## EXERCISE
Your task is to transcribe each record exactly and to omit every image.

[Collected data]

[Start of section]

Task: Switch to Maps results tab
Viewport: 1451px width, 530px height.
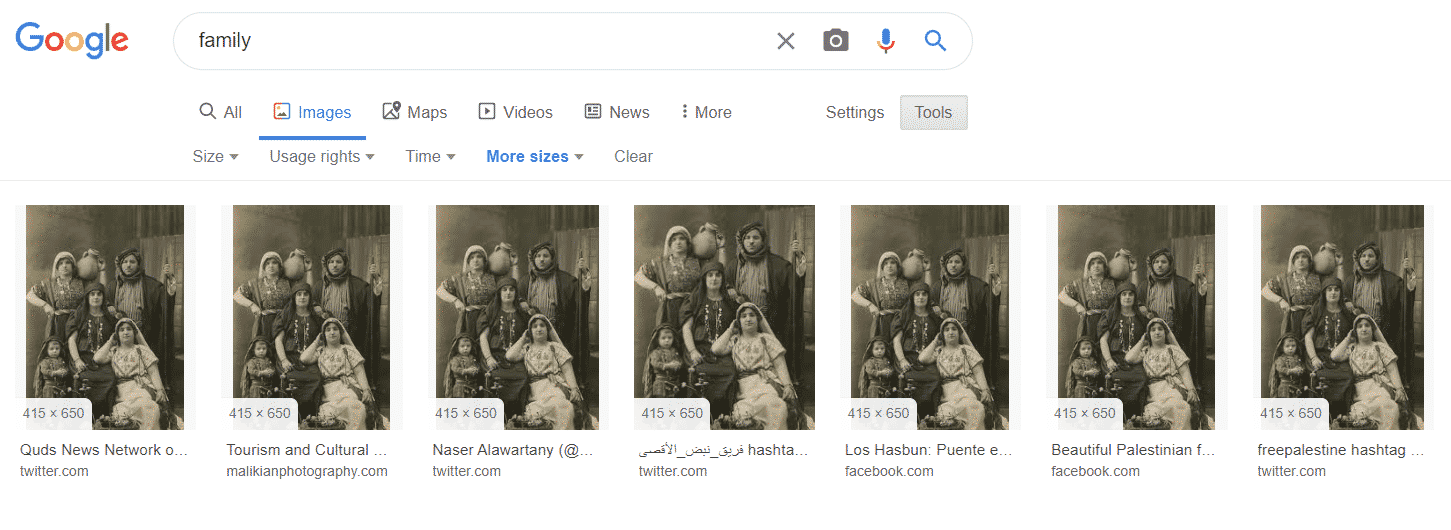Action: pyautogui.click(x=414, y=112)
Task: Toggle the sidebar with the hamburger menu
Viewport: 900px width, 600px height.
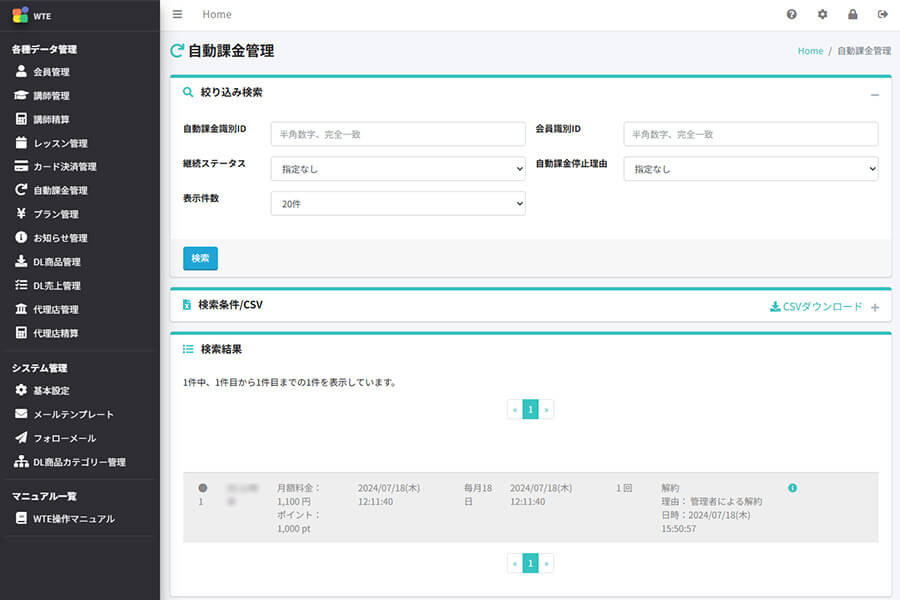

[End of section]

## RESULT BELOW
Task: Switch to Maps results tab
Viewport: 1451px width, 530px height.
Action: pyautogui.click(x=414, y=112)
Task: Toggle the sidebar with the hamburger menu
Viewport: 900px width, 600px height.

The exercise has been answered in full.